Presently, data communications devices ("DCDs") and other data communications equipment ("DCE"), such as analog and digital modems, terminal adapters and routers, for example, are used to transfer or transport data between data terminal equipment ("DTE") such as personal computers, workstations, mainframe computers, and other terminals, over various communications channels such as telephone lines, T1 or ISDN lines, which also may be part of a computer network. Typically, the data is transmitted, received, or otherwise transferred in the form of a digitally encoded communication signal, which may include, for example, digitally encoded data transmitted on a carrier signal, having a predetermined or otherwise specified center frequency, that is modulated by a predetermined constellation (or transmit constellation) of signal points (such as quadrature amplitude modulation), at a particular (and usually predetermined) signaling rate. In current and proposed systems, the signaling constellation may include from five hundred to over 1600 signaling points.

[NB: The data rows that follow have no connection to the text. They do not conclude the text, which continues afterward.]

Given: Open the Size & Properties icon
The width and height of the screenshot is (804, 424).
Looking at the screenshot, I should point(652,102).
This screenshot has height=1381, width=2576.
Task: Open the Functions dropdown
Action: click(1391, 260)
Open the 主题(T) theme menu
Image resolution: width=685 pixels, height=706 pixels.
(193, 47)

At the sending or transmitting DCE, a carrier signal is thus modulated with the set of constellation signal points corresponding to the digital code or value to be transported over the channel. The channel, however, typically introduces or allows a variety of impairments or noise which affect the transmitted signal, such as amplitude distortion, envelope delay distortion, non-linear distortion, additive noise, white noise, and other distortions. For example, the transmission channel may introduce an impairment which shifts or displaces the frequency of the carrier, referred to herein as "carrier frequency offset", which may result in impaired or erroneous demodulation. With carrier frequency offset, a signal transmitted at a frequency of, for example, 1800 Hz, may actually be received from the channel or network at a frequency of 1801 Hz. In addition, the sending DCE signaling rate may not exactly match the receiving DCE signaling rate, affecting the sampling rate and sampling timing and, as a consequence, affecting the determination of the amplitude and phase of the received signal. This difference between the sending DCE signaling rate and the receiving DCE signaling rate will be referred to herein as "timing frequency offset". For example, the sending DCE may have a timing reference of 2401 Hz, the receiving DCE may have a timing reference of 2399 Hz, when both should have a timing reference of 2400 Hz. Before the digital data can be transported, therefore, the receiving DCE should both synchronize to the sending DCE signaling rate and also remove or accommodate the carrier frequency offset caused by the channel.
In order for the receiving DCE to both synchronize to the sending DCE signaling rate and also remove or accommodate the carrier frequency offset caused by the channel, prior art methods and apparatus have essentially incorporated the use of phase locked loops to track the carrier and timing frequency offsets. Other prior art methods and apparatus have incorporated the use of algorithms to track error, such that an initially large estimated error may converge over a period of time to a more accurate assessment of actual error. Other prior art methods have used band-edge timing compensation averaging using either some (and usually not all) of the available tones (of the training sequence) or a wide-band signal.
A significant difficulty with such prior art methods and apparatus is often the length of time needed for them to properly and accurately determine and account for the carrier and timing frequency offsets. Typically, upon system start-up, as discussed in more detail below, each of the connected modems transmits a probe signal and other information to the other connected modem, engaging in a training period. The duration of the training period for determining and responding to the various parameters of the probe signal, however, may be relatively short. While the various iterative, phase locked loop and other methods mentioned above may ultimately provide reasonably accurate or usable results if given enough time and repetitions, such time may be unavailable or undesirable for high speed data transmission. As a result, there continues to be a need to provide data communications equipment with a mechanism for both rapidly and accurately determining and responding to both the timing frequency offset and the carrier frequency offset given a received probe signal, with a training period which has a limited duration.